Sie sehen hier gut, dass die Mail an das lokale Exchange System gehen. Im lokalen Active Directory gibt es ein passenden AD-Objekt zum Office 365 Postfach, welches als "Remote Mailbox" ausgeführt ist. Dort ist über die "TargetAddress" hinterlegt, dass die Mail an die "User@%tenantname%.mail.onmicrosoft.com" weiter geleitet wird. Diese Zieladresse ist dem Connector zur Cloud zugeordnet.

Exchange Online Protection und Hybrid Routing

Trotz Centralized Hybrid Routing ist und aber aufgefallen, dass eingehende Mail aus dem Internet, die über den eigenen Spamfilter schon geprüft wurden, auf dem Weg zum Office 365 Postfach noch mal durch Exchange Online Protection bewertet und sogar in den Junk-E-Mail-Folder verschoben wurden. Nach kurzer Analyse haben wir die Ursache auch gefunden. Der "Inbound Connector" in Office 365, der als Verbindung von der On-Premises-Organisation zu Exchange Online angelegt wurde, filtert natürlich auf die Sender-Domains. Die Beschreibung sagt das auch ganz deutlich:

Mails, die über diesen Connector kommen UND deren Absenderadresse zu meinen SMTP-Domänen gehört, werden so behandelt. Das gilt aber nicht für Mails, die über die On-Premises-Plattform aus dem Internet kommen. Wenn Sie also verhindern möchten, dass Mails bei dieser Konstellation ein zweites Mal auf Spam und Viren geprüft werden, dann sollten Sie einen zusätzlichen Connector anlegen, der wie folgt konfiguriert ist.

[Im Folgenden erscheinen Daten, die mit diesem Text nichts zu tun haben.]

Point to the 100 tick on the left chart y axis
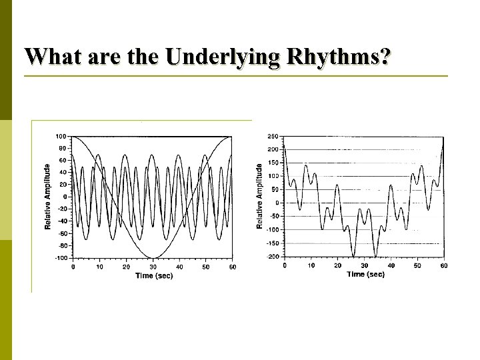(61, 137)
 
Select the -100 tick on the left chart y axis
(60, 258)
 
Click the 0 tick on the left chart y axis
(65, 197)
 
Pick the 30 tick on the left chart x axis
(153, 267)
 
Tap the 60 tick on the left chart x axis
(232, 267)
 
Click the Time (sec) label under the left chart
(154, 276)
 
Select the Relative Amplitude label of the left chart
(48, 197)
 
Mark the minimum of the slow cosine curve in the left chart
(153, 257)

  • Mailflow Szenario From: Partner To: Office 365
    Nur wenn Sie dieses Szenario auswählen, können sie die Source-Domänen eintragen.
  • Domain für "Partner"
    Hier trage ich "*",, also any domain ein.
  • Identifizierung des Servers: per Source-IP ihrer Umgebung oder per SSL-Zertifikat
    Ich bevorzuge natürlich die Identifizierung des Servers per TLS-Zertifikat und TLS-Zwang

Oder als Schlussbild in ECP:

Da dieser Connector nur für Mails von meiner On-Premises-Umgebung gilt und von dort ja nur Mails kommen, die meine eigene Schutzlösung bereits gefiltert hat, ist dieser Connector kein Risiko. Er ist eher erforderlich, wenn Sie ihren Anwendern nicht immer wieder erklären wollen, warum Mails in Exchange Online noch im Spam-Filter landen.